Je ne puis te consoler puisque je ne puis être consolé et je trouve comme toi que cette créature hautaine, que cette créature de délice, que cette créature de douceur s’en fut trop tôt, trop rapidement, trop brutalement, que la rue et le monde la tirèrent d’ici, comme on tue.

Et je vais m’en aller, moi qui te parle. Je serai dans mon tort, parce que les chambres doivent être habitées, mais je te demande pardon, tout de suite. Et je ne vais pas m’en aller tout de suite: j’ai honte. En te délaissant, je délaisse le décor de mon bonheur et mon bonheur et tu vas être si vide, si froide!

Ah! que l’intensité de nos moments, que la tendre férocité de notre séjour, que l’impatience passionnée de nos rencontres se disperse, s’étende sur ton vide et sur ta médiocrité, petite chambre!

Tu as abrité des malheurs: tu leur as accordé le leurre du toit, le leurre de la sécurité, le droit de dormir et le droit d’avoir de la pudeur, tu leur as été indulgente en cachant leurs soucis et tu leur as été pénible en leur coûtant leur argent et, parfois, l’argent qu’ils n’avaient pas: tu n’es pas mon gîte à moi et tu n’es pas son gîte à elle: tu n’es même pas le gîte de notre amour, puisque notre amour emplit le monde et que, dans tous les palais et sur toutes les montagnes, il se déchire en petites prières et en jolis murmures, que les oiselles le passent au bec de leurs petits et que les chênes et les fantômes le chantent en leurs frissons, tu es le gîte de notre étreinte.

Nous ne nous embrassons que chez toi, qu’en toi: sois fière, petite chambre.

Tu boudes encore et la lumière de la lampe s’écarte de moi: je vais t’endormir avant de partir.

Je vais te bercer, chambre si pauvre, comme on berce une princesse de soie et d’or, je vais te bercer d’un conte tout neuf, caressant comme les plus vieux contes et vrai comme une caresse: c’est le conte de notre amour.

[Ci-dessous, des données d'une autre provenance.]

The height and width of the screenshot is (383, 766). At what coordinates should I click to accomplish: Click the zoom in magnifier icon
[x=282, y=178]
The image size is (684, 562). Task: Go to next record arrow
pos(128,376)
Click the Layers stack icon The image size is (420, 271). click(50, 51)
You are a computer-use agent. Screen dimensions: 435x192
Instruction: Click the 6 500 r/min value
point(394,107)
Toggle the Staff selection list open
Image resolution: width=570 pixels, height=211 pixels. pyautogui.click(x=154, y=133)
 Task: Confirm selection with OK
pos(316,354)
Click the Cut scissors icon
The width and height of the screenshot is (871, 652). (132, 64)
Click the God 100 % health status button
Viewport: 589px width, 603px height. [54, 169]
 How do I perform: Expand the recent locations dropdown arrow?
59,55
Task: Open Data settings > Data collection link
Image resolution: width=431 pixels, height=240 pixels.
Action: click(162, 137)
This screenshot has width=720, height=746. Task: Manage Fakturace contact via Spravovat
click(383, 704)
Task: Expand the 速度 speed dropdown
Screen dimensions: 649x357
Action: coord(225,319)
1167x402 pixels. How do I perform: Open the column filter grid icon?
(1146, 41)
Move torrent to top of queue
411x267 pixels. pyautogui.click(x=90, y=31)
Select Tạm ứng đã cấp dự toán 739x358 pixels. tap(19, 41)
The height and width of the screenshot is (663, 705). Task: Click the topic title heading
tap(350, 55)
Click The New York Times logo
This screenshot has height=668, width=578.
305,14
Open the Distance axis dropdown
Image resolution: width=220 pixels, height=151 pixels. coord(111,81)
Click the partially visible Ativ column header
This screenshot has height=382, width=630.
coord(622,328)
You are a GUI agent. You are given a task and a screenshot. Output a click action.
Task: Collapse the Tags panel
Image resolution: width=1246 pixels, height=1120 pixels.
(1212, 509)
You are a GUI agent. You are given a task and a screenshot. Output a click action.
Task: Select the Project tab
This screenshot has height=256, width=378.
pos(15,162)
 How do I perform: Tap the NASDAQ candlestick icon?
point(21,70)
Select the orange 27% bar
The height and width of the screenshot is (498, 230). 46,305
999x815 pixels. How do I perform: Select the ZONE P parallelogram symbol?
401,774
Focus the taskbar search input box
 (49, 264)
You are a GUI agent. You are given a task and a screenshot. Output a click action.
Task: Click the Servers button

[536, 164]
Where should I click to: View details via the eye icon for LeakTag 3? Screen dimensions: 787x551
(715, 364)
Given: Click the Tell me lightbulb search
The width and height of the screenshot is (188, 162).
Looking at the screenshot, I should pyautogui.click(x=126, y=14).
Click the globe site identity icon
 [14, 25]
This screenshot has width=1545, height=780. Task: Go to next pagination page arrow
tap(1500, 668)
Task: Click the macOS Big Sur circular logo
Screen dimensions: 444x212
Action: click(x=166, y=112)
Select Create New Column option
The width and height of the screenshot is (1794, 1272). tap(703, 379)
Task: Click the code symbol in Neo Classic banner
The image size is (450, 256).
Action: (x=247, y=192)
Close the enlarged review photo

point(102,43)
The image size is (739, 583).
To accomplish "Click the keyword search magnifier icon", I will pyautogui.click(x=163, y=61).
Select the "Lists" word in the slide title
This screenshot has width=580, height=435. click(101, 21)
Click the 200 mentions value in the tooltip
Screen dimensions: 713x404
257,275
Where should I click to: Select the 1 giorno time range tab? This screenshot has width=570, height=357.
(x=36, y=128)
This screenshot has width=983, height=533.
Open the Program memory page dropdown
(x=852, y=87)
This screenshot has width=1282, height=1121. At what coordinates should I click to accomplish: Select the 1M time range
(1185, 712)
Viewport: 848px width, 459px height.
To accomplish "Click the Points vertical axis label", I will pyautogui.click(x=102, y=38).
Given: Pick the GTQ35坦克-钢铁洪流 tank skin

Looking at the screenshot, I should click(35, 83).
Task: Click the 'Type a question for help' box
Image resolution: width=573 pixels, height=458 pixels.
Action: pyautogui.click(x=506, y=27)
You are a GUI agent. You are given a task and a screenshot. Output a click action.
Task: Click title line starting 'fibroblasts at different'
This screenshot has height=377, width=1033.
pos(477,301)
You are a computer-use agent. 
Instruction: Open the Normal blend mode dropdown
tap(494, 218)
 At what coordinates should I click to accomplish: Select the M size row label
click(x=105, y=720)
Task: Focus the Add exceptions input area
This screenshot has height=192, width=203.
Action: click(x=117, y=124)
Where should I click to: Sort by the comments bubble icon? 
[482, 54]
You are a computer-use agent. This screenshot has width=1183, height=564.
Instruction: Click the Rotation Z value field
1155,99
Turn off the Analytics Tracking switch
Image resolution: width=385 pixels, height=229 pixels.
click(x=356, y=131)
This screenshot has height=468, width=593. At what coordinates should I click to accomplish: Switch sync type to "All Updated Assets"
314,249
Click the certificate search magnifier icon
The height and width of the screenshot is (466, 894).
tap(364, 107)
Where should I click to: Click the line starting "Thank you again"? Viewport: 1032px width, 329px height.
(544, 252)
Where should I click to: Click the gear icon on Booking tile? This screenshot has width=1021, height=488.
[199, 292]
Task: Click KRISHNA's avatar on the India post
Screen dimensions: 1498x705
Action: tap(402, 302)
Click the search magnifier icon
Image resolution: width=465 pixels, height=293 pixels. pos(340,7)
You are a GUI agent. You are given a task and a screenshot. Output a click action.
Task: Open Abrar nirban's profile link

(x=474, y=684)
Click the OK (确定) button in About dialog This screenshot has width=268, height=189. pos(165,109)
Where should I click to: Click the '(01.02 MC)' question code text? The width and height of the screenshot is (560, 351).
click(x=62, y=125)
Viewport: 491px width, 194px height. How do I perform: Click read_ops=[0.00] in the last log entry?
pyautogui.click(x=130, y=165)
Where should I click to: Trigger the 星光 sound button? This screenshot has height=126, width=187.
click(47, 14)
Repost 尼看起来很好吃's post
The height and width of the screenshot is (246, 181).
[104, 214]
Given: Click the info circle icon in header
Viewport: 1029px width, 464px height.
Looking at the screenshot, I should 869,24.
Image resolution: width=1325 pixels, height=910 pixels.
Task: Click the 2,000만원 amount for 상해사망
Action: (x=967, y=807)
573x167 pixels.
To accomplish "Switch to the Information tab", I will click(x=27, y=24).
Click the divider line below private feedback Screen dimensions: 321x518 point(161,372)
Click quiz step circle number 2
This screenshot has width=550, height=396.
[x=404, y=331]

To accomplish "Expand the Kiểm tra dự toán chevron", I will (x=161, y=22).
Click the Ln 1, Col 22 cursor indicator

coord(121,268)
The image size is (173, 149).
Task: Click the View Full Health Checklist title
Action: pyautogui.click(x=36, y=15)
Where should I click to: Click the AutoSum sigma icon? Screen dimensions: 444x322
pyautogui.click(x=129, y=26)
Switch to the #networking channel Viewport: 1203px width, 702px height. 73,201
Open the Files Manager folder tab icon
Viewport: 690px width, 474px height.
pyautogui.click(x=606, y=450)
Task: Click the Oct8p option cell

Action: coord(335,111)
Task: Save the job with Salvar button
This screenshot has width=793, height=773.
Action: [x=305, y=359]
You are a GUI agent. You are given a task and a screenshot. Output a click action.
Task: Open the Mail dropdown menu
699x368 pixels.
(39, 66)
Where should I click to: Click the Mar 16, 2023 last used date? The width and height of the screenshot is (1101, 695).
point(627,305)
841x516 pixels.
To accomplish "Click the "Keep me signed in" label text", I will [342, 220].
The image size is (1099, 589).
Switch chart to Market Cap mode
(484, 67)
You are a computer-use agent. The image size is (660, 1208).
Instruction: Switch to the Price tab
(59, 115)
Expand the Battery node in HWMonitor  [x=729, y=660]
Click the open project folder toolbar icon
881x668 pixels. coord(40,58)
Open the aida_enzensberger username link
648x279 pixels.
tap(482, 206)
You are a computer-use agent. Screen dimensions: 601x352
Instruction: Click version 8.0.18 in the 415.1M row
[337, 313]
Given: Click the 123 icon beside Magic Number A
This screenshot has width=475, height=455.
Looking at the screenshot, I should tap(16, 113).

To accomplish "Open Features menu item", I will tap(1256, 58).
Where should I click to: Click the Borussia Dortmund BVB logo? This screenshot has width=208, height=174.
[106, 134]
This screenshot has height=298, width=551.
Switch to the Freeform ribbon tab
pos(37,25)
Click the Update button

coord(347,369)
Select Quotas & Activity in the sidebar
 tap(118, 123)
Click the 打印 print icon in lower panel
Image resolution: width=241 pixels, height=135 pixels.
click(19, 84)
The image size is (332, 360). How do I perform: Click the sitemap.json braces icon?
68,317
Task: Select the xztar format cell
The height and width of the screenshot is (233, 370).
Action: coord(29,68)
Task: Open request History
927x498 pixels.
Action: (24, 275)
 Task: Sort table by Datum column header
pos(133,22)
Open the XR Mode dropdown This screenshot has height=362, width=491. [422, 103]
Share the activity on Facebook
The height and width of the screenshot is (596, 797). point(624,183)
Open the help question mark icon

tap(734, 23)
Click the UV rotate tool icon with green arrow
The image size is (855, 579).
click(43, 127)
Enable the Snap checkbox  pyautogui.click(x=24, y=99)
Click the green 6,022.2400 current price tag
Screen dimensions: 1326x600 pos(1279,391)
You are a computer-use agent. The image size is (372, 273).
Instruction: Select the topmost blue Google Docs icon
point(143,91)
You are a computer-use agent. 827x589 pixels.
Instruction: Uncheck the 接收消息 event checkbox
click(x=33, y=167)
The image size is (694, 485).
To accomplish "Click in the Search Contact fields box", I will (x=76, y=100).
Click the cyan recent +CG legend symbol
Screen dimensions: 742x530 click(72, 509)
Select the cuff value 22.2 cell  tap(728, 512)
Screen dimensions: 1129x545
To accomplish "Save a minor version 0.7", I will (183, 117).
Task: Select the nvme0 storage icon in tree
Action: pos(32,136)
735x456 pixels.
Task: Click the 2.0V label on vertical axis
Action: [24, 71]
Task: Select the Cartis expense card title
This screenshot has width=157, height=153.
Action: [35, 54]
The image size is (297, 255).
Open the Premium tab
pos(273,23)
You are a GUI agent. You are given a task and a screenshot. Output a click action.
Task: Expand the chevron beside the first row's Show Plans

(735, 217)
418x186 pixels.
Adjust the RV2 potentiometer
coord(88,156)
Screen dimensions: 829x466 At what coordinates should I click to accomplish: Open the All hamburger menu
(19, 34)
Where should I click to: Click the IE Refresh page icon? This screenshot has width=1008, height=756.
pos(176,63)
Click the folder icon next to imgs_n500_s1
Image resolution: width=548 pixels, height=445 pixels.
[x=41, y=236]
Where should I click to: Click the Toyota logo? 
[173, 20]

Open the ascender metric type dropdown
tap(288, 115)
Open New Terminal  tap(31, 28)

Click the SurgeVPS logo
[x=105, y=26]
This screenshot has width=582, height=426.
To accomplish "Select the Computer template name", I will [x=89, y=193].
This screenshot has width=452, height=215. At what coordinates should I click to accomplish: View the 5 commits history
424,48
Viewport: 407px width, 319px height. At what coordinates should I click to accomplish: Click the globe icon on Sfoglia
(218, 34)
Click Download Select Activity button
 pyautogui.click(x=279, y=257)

Mais tu es une vieille chambre pauvre: tu ne sortis jamais de chez toi: comment te dire les sites qui nous enchantèrent, qui nous attendrirent, qui nous fiancèrent?

Tu ne sais pas ce que c’est que la mer—et la mer est dans notre amour, tu ne sais pas ce que c’est que le soleil—et le soleil luit en notre amour, tu ne sais pas ce que c’est que la lune et la lune argente, attiédit, enfièvre notre amour et les routes s’y suivent et s’y croisent, les arbres se penchent vers lui: tu ne sais pas ce qu’est un arbre.

Suis-je bête! Tu as été un arbre et des arbres, tu as été des pierres, tu as été, chambre glacée, du soleil, de la lune, de la nature et de la mer: c’est par mer que, de très loin, les arbres raidis s’en viennent chercher des haches françaises: pardonne-moi: tu connais mieux la mer et le soleil que moi.

Donc j’allai un jour dans une ville où vont les gens riches. Les gens riches! Tu en as peut-être aperçu un ou deux qui venaient perdre sur ta cheminée, non sans le faire remarquer, une, deux ou trois pièces de monnaie—ou qui réclamaient d’autres pièces de monnaie, de très haut, du haut de leur chapeau haut de forme. Et des commissaires de police, des huissiers sont peut-être venus ici, qui sont des gens riches.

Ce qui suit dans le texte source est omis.